Saved data entries
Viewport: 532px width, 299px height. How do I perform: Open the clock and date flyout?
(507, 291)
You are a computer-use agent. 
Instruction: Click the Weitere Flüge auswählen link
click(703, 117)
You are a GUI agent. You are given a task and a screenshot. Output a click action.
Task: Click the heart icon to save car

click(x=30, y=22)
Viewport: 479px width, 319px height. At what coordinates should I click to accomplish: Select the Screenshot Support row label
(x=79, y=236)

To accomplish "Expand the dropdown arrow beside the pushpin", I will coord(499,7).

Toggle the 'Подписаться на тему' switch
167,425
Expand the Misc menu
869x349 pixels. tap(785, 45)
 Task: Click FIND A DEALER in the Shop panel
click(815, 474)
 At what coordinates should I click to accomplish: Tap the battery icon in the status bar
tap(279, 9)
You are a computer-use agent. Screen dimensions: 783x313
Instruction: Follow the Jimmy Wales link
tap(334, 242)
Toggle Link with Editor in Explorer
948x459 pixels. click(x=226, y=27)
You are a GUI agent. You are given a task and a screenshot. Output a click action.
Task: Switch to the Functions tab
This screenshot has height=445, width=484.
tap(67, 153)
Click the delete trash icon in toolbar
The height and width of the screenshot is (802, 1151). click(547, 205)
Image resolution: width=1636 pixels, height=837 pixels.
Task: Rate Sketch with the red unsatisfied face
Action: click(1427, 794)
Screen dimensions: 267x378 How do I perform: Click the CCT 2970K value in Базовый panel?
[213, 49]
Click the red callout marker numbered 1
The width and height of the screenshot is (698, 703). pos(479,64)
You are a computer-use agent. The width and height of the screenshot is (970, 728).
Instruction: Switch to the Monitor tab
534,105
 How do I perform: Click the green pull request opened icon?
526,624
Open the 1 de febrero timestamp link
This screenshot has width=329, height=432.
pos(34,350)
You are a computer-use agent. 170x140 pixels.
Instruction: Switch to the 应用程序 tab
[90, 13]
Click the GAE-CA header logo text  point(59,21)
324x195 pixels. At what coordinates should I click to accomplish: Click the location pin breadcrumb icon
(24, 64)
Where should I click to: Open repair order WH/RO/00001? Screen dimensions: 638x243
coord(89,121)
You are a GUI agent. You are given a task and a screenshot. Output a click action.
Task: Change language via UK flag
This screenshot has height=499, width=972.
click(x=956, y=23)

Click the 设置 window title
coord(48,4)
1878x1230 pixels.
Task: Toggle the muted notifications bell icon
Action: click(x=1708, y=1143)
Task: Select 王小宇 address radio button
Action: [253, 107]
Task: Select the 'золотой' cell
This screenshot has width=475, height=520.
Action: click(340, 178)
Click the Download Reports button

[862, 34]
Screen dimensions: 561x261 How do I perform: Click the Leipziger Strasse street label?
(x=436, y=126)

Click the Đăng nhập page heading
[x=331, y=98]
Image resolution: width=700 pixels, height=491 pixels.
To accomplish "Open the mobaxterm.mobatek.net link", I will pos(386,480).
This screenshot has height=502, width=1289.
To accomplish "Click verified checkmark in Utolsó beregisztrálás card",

→ Aim of the task
Copy the saved data entries verbatim, from the line containing "Viewport: 479px width, 319px" through the line containing "tap(67, 153)".

→ Answer in full
Viewport: 479px width, 319px height. At what coordinates should I click to accomplish: Select the Screenshot Support row label
(x=79, y=236)

To accomplish "Expand the dropdown arrow beside the pushpin", I will coord(499,7).

Toggle the 'Подписаться на тему' switch
167,425
Expand the Misc menu
869x349 pixels. tap(785, 45)
 Task: Click FIND A DEALER in the Shop panel
click(815, 474)
 At what coordinates should I click to accomplish: Tap the battery icon in the status bar
tap(279, 9)
You are a computer-use agent. Screen dimensions: 783x313
Instruction: Follow the Jimmy Wales link
tap(334, 242)
Toggle Link with Editor in Explorer
948x459 pixels. click(x=226, y=27)
You are a GUI agent. You are given a task and a screenshot. Output a click action.
Task: Switch to the Functions tab
This screenshot has height=445, width=484.
tap(67, 153)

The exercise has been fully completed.